## Input material
***

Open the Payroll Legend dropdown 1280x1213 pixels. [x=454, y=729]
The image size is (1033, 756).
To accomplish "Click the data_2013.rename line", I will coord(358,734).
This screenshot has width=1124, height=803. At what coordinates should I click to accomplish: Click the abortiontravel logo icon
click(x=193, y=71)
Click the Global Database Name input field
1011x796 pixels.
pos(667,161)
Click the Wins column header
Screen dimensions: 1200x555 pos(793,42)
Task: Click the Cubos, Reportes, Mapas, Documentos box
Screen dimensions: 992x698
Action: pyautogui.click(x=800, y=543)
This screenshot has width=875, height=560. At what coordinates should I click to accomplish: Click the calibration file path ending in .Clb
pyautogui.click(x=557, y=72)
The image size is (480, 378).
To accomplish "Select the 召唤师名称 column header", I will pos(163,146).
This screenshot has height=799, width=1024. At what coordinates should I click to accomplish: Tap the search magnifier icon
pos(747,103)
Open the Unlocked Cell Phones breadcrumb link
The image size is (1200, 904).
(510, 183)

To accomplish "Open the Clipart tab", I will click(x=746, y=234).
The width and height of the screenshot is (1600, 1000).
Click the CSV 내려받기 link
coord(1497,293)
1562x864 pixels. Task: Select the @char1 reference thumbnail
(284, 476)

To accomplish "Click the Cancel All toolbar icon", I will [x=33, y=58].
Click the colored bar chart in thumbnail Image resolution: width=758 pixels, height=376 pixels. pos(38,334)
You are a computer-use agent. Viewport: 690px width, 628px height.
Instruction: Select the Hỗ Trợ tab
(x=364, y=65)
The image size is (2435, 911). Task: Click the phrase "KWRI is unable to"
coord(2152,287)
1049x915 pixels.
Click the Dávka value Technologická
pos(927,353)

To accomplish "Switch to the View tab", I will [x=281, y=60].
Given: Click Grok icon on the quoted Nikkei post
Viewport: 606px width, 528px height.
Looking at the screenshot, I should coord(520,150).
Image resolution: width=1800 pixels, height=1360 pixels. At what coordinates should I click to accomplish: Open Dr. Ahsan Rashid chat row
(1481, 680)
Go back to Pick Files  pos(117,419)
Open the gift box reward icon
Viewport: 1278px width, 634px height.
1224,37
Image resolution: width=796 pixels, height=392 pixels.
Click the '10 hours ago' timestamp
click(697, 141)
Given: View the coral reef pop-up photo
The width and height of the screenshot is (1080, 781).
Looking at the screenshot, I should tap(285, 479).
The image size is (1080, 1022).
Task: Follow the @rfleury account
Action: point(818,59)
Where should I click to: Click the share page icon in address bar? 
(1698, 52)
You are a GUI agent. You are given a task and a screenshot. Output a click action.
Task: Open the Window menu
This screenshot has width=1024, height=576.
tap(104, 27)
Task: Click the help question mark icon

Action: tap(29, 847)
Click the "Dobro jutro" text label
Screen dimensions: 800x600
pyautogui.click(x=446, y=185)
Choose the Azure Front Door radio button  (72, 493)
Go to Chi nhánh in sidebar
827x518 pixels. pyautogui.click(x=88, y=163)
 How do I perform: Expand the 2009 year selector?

***

## Your assignment
Which lines of the data include the word "will"? Copy each one.

## Solution to this task
To accomplish "Click the data_2013.rename line", I will coord(358,734).
To accomplish "Select the 召唤师名称 column header", I will pos(163,146).
To accomplish "Open the Clipart tab", I will click(x=746, y=234).
To accomplish "Click the Cancel All toolbar icon", I will [x=33, y=58].
To accomplish "Switch to the View tab", I will [x=281, y=60].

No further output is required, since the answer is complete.